Goal> Rewrite the data below with every "Instruction" changed to "Directive", keeping all other text the same.

%%

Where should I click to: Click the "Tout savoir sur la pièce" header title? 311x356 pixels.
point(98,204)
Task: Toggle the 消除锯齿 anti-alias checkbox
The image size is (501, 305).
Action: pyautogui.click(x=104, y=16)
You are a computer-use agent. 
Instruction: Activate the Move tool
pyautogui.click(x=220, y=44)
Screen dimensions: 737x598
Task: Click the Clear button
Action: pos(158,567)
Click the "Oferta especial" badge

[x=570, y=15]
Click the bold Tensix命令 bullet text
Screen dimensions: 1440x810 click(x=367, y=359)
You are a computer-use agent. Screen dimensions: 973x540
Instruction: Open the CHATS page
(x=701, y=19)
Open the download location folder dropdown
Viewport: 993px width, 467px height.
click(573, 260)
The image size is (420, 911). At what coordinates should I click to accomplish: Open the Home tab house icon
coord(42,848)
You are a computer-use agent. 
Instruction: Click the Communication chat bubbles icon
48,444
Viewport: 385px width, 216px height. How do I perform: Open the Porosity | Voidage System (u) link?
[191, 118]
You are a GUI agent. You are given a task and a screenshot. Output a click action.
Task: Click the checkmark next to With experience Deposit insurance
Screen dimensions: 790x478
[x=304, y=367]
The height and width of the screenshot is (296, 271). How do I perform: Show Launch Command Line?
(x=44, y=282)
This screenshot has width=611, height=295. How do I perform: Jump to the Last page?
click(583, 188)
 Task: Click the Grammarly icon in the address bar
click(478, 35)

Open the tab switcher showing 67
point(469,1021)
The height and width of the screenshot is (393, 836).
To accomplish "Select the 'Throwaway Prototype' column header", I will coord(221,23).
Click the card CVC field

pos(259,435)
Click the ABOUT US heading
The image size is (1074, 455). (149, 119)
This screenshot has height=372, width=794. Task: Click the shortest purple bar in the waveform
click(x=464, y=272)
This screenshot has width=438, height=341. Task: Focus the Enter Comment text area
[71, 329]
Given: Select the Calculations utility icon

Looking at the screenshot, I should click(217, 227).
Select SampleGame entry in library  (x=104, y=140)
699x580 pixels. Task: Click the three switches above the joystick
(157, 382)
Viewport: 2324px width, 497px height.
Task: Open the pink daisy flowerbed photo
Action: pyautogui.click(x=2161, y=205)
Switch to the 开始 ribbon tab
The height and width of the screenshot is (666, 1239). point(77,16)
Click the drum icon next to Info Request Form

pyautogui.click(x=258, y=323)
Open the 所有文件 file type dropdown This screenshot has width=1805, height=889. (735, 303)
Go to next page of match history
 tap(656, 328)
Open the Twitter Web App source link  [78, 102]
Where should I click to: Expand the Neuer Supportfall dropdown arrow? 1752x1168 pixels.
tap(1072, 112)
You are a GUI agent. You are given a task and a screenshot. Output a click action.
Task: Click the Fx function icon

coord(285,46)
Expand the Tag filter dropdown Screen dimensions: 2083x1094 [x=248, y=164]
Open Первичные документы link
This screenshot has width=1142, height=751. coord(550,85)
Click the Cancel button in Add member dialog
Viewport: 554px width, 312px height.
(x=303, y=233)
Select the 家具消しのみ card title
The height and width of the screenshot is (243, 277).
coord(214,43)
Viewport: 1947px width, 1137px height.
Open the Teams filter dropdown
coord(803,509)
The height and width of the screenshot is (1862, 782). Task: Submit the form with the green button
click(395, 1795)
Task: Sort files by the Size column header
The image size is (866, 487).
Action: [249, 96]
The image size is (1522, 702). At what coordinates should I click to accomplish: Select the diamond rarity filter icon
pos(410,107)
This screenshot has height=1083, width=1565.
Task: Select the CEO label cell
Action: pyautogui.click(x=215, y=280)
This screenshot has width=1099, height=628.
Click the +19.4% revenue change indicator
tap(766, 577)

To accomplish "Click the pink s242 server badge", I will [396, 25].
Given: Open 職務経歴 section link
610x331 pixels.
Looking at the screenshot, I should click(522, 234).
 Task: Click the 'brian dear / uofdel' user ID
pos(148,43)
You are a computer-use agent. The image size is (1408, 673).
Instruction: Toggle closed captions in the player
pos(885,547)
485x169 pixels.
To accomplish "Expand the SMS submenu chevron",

%%

Answer to the problem>
Where should I click to: Click the "Tout savoir sur la pièce" header title? 311x356 pixels.
point(98,204)
Task: Toggle the 消除锯齿 anti-alias checkbox
The image size is (501, 305).
Action: pyautogui.click(x=104, y=16)
You are a computer-use agent. 
Directive: Activate the Move tool
pyautogui.click(x=220, y=44)
Screen dimensions: 737x598
Task: Click the Clear button
Action: pos(158,567)
Click the "Oferta especial" badge

[x=570, y=15]
Click the bold Tensix命令 bullet text
Screen dimensions: 1440x810 click(x=367, y=359)
You are a computer-use agent. Screen dimensions: 973x540
Directive: Open the CHATS page
(x=701, y=19)
Open the download location folder dropdown
Viewport: 993px width, 467px height.
click(573, 260)
The image size is (420, 911). At what coordinates should I click to accomplish: Open the Home tab house icon
coord(42,848)
You are a computer-use agent. 
Directive: Click the Communication chat bubbles icon
48,444
Viewport: 385px width, 216px height. How do I perform: Open the Porosity | Voidage System (u) link?
[191, 118]
You are a GUI agent. You are given a task and a screenshot. Output a click action.
Task: Click the checkmark next to With experience Deposit insurance
Screen dimensions: 790x478
[x=304, y=367]
The height and width of the screenshot is (296, 271). How do I perform: Show Launch Command Line?
(x=44, y=282)
This screenshot has width=611, height=295. How do I perform: Jump to the Last page?
click(583, 188)
 Task: Click the Grammarly icon in the address bar
click(478, 35)

Open the tab switcher showing 67
point(469,1021)
The height and width of the screenshot is (393, 836).
To accomplish "Select the 'Throwaway Prototype' column header", I will coord(221,23).
Click the card CVC field

pos(259,435)
Click the ABOUT US heading
The image size is (1074, 455). (149, 119)
This screenshot has height=372, width=794. Task: Click the shortest purple bar in the waveform
click(x=464, y=272)
This screenshot has width=438, height=341. Task: Focus the Enter Comment text area
[71, 329]
Given: Select the Calculations utility icon

Looking at the screenshot, I should click(217, 227).
Select SampleGame entry in library  (x=104, y=140)
699x580 pixels. Task: Click the three switches above the joystick
(157, 382)
Viewport: 2324px width, 497px height.
Task: Open the pink daisy flowerbed photo
Action: pyautogui.click(x=2161, y=205)
Switch to the 开始 ribbon tab
The height and width of the screenshot is (666, 1239). point(77,16)
Click the drum icon next to Info Request Form

pyautogui.click(x=258, y=323)
Open the 所有文件 file type dropdown This screenshot has width=1805, height=889. (735, 303)
Go to next page of match history
 tap(656, 328)
Open the Twitter Web App source link  [78, 102]
Where should I click to: Expand the Neuer Supportfall dropdown arrow? 1752x1168 pixels.
tap(1072, 112)
You are a GUI agent. You are given a task and a screenshot. Output a click action.
Task: Click the Fx function icon

coord(285,46)
Expand the Tag filter dropdown Screen dimensions: 2083x1094 [x=248, y=164]
Open Первичные документы link
This screenshot has width=1142, height=751. coord(550,85)
Click the Cancel button in Add member dialog
Viewport: 554px width, 312px height.
(x=303, y=233)
Select the 家具消しのみ card title
The height and width of the screenshot is (243, 277).
coord(214,43)
Viewport: 1947px width, 1137px height.
Open the Teams filter dropdown
coord(803,509)
The height and width of the screenshot is (1862, 782). Task: Submit the form with the green button
click(395, 1795)
Task: Sort files by the Size column header
The image size is (866, 487).
Action: [249, 96]
The image size is (1522, 702). At what coordinates should I click to accomplish: Select the diamond rarity filter icon
pos(410,107)
This screenshot has height=1083, width=1565.
Task: Select the CEO label cell
Action: pyautogui.click(x=215, y=280)
This screenshot has width=1099, height=628.
Click the +19.4% revenue change indicator
tap(766, 577)

To accomplish "Click the pink s242 server badge", I will [396, 25].
Given: Open 職務経歴 section link
610x331 pixels.
Looking at the screenshot, I should click(522, 234).
 Task: Click the 'brian dear / uofdel' user ID
pos(148,43)
You are a computer-use agent. The image size is (1408, 673).
Directive: Toggle closed captions in the player
pos(885,547)
485x169 pixels.
To accomplish "Expand the SMS submenu chevron",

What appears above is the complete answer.